Restate the last part of the records below word for word, beginning at the line with "Instruction: Open the Favorites category" and ending at the final line.

☆ ☆ ☆ ☆ ☆

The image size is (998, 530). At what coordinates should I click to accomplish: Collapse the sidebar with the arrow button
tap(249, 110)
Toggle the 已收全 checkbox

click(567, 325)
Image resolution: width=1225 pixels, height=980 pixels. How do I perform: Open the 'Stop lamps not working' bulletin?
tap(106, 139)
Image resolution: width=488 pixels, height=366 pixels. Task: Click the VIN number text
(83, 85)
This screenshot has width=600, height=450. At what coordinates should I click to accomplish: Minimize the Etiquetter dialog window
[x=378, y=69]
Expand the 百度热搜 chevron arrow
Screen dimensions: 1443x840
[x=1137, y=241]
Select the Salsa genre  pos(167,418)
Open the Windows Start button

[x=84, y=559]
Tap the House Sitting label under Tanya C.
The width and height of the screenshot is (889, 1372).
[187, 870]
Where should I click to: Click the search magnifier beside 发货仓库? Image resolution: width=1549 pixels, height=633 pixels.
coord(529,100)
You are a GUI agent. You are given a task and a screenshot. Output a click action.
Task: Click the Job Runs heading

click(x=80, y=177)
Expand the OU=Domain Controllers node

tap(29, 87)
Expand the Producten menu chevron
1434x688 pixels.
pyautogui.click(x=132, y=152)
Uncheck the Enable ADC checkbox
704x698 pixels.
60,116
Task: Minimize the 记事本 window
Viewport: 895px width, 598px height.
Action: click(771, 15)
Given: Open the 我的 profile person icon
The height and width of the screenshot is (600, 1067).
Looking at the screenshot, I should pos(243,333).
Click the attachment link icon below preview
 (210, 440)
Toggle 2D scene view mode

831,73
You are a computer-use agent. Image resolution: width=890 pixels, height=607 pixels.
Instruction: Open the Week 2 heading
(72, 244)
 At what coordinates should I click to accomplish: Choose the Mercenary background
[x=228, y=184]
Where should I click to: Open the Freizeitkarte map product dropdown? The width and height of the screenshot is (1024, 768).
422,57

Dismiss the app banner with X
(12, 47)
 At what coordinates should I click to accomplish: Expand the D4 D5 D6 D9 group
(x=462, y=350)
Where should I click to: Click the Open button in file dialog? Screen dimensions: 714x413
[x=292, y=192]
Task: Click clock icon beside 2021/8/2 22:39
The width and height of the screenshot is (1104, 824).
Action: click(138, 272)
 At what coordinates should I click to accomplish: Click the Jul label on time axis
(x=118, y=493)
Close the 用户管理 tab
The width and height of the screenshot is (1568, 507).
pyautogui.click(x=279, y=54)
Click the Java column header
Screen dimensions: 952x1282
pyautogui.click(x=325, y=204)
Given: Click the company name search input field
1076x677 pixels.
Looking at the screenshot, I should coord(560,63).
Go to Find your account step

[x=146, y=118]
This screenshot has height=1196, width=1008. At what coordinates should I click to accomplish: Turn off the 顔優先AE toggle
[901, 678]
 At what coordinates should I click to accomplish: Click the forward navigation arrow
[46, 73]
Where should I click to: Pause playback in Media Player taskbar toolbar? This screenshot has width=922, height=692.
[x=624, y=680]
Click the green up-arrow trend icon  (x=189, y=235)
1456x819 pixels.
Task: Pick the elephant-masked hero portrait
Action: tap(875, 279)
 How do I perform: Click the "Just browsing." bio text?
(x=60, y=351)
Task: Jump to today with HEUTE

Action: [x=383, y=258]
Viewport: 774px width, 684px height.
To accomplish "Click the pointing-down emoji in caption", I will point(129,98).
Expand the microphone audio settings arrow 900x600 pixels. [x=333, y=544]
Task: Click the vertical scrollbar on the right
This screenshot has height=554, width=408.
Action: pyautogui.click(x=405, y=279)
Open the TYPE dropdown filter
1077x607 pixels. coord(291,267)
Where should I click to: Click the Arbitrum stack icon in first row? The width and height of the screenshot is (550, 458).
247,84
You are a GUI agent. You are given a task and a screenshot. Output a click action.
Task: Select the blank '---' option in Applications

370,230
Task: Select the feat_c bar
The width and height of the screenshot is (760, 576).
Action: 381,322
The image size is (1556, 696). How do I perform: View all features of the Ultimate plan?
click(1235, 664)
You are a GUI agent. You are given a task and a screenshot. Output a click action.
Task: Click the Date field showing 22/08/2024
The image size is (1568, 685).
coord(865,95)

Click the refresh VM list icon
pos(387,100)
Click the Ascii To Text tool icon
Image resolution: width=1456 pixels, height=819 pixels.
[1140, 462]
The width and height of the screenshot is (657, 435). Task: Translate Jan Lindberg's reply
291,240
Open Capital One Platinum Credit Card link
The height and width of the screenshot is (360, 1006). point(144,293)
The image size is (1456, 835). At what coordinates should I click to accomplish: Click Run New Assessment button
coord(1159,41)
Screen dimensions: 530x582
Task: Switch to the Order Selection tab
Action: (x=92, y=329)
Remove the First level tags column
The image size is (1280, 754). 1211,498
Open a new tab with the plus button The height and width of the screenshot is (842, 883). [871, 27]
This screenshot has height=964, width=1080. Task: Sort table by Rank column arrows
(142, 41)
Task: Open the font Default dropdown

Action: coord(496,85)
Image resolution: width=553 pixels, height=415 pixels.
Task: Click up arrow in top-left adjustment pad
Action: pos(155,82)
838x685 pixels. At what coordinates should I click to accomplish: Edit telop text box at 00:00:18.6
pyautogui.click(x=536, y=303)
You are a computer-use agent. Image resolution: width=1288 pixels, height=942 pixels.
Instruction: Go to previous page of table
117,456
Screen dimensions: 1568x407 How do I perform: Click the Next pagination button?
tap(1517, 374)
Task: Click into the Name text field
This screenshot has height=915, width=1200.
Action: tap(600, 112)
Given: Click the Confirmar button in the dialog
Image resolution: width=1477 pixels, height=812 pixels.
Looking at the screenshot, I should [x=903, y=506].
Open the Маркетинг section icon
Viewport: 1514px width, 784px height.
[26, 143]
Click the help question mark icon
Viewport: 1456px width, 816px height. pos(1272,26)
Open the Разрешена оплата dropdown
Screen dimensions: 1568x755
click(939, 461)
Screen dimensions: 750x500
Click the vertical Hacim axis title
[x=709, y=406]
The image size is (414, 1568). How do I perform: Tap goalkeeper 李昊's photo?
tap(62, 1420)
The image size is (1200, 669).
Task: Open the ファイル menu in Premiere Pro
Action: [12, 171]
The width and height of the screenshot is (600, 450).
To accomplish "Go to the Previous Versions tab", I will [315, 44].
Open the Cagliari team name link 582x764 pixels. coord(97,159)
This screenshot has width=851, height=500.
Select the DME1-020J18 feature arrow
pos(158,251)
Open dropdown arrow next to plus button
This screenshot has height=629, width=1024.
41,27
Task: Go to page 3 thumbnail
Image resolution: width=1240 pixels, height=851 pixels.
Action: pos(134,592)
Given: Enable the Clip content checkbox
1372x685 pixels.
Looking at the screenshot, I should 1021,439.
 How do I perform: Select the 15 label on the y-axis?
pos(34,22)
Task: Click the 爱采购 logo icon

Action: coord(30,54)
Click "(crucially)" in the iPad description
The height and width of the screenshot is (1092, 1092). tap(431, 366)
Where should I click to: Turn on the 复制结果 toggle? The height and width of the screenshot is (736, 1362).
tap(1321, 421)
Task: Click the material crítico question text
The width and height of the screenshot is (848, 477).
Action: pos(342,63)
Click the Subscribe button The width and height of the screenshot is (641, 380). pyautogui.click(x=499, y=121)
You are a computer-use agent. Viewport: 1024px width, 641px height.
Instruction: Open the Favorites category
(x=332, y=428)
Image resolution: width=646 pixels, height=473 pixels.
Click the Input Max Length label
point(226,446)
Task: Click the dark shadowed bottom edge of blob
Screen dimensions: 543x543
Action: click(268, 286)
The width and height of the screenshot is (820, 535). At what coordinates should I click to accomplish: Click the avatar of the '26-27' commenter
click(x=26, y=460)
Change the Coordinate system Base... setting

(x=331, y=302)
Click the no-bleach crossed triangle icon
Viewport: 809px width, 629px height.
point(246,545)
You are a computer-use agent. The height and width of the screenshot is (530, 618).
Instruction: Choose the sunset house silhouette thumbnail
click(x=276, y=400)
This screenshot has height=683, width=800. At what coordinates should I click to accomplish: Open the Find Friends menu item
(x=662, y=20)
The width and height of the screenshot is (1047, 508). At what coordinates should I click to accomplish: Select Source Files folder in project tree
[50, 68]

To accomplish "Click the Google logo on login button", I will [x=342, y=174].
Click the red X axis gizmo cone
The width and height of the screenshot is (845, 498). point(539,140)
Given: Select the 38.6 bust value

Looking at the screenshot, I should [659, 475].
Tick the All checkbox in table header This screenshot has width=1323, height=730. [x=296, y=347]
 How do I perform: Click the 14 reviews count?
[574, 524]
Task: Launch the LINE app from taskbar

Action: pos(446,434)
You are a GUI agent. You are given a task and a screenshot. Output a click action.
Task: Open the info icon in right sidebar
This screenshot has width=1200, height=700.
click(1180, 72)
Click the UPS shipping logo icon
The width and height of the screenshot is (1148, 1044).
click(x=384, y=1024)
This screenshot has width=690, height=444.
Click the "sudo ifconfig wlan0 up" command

☆ ☆ ☆ ☆ ☆

## Answer section
Instruction: Open the Favorites category
(x=332, y=428)
Image resolution: width=646 pixels, height=473 pixels.
Click the Input Max Length label
point(226,446)
Task: Click the dark shadowed bottom edge of blob
Screen dimensions: 543x543
Action: click(268, 286)
The width and height of the screenshot is (820, 535). At what coordinates should I click to accomplish: Click the avatar of the '26-27' commenter
click(x=26, y=460)
Change the Coordinate system Base... setting

(x=331, y=302)
Click the no-bleach crossed triangle icon
Viewport: 809px width, 629px height.
point(246,545)
You are a computer-use agent. The height and width of the screenshot is (530, 618).
Instruction: Choose the sunset house silhouette thumbnail
click(x=276, y=400)
This screenshot has height=683, width=800. At what coordinates should I click to accomplish: Open the Find Friends menu item
(x=662, y=20)
The width and height of the screenshot is (1047, 508). At what coordinates should I click to accomplish: Select Source Files folder in project tree
[50, 68]

To accomplish "Click the Google logo on login button", I will [x=342, y=174].
Click the red X axis gizmo cone
The width and height of the screenshot is (845, 498). point(539,140)
Given: Select the 38.6 bust value

Looking at the screenshot, I should [659, 475].
Tick the All checkbox in table header This screenshot has width=1323, height=730. [x=296, y=347]
 How do I perform: Click the 14 reviews count?
[574, 524]
Task: Launch the LINE app from taskbar

Action: pos(446,434)
You are a GUI agent. You are given a task and a screenshot. Output a click action.
Task: Open the info icon in right sidebar
This screenshot has width=1200, height=700.
click(1180, 72)
Click the UPS shipping logo icon
The width and height of the screenshot is (1148, 1044).
click(x=384, y=1024)
This screenshot has width=690, height=444.
Click the "sudo ifconfig wlan0 up" command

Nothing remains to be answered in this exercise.